### What you should do
In the entries below, how many lines contain the word "computer"? State the number and nothing more.

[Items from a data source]

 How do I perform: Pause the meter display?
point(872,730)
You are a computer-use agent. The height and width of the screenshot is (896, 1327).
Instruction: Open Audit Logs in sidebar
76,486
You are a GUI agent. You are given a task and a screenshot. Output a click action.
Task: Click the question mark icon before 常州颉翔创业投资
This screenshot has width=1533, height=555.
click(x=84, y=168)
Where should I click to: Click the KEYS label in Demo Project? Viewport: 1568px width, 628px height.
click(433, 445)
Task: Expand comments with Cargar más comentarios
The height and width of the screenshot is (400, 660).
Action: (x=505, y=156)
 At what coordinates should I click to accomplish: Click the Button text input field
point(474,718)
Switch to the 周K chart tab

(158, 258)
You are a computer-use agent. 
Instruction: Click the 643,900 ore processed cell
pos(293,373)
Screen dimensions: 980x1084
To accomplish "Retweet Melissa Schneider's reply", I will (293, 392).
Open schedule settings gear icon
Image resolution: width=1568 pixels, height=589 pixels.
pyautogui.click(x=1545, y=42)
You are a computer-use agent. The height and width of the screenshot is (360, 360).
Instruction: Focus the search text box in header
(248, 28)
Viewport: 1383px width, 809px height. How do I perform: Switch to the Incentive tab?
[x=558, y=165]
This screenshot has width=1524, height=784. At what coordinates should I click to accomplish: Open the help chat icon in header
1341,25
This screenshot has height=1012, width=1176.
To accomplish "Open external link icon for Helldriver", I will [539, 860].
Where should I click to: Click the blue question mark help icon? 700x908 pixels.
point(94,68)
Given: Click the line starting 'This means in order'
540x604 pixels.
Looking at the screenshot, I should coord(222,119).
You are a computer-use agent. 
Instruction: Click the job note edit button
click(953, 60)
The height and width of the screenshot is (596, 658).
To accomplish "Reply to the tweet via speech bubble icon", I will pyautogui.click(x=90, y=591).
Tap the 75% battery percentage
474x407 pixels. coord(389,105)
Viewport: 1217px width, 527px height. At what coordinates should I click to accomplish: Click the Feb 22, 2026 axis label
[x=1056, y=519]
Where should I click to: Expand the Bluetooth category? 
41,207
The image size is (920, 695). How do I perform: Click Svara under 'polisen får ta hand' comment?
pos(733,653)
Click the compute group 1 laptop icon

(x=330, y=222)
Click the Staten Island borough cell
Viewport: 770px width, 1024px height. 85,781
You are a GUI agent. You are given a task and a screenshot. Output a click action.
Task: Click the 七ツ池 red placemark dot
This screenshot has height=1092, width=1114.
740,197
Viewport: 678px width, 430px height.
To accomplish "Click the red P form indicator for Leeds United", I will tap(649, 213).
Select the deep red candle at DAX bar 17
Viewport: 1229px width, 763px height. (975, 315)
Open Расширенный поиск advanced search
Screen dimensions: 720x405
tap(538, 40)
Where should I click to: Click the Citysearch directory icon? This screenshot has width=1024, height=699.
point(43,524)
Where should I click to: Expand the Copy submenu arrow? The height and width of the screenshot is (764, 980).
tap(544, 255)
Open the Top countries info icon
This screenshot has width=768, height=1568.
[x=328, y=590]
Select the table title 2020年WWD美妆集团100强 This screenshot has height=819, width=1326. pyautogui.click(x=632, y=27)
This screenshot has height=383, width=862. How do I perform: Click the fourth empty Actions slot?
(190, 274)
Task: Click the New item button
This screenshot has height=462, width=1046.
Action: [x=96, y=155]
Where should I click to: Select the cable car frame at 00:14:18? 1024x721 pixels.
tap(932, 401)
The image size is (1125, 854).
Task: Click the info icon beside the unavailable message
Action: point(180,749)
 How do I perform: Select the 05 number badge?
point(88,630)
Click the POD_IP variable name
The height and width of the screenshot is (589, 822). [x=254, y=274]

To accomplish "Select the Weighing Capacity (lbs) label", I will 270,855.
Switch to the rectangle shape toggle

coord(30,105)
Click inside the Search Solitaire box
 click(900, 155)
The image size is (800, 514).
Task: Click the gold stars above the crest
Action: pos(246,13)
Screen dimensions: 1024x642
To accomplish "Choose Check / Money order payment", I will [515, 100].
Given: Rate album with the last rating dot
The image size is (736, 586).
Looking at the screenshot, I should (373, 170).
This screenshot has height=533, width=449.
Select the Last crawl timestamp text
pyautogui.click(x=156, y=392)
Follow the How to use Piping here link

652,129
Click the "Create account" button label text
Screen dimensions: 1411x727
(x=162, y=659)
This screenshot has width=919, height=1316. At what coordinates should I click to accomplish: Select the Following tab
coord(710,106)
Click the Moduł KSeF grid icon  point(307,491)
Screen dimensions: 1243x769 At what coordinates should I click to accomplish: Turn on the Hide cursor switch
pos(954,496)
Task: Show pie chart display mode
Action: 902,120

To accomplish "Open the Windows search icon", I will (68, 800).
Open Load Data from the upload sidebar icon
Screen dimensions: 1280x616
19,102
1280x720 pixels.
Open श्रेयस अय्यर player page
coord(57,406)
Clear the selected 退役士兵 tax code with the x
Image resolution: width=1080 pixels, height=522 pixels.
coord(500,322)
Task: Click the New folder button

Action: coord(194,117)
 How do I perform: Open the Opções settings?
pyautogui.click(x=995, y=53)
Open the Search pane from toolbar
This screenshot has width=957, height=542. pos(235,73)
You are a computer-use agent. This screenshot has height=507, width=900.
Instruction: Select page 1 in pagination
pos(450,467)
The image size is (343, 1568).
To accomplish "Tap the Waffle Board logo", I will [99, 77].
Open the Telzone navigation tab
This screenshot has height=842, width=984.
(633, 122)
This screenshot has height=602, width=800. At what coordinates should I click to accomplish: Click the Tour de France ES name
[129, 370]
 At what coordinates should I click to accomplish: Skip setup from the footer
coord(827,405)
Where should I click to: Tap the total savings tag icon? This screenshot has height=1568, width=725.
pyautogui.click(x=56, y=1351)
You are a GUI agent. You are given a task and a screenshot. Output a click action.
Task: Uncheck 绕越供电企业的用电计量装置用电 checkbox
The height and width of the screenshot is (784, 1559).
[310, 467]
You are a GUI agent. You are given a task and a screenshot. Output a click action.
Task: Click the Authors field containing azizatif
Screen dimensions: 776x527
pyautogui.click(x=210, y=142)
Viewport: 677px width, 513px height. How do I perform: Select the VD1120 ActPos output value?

### Expected output
5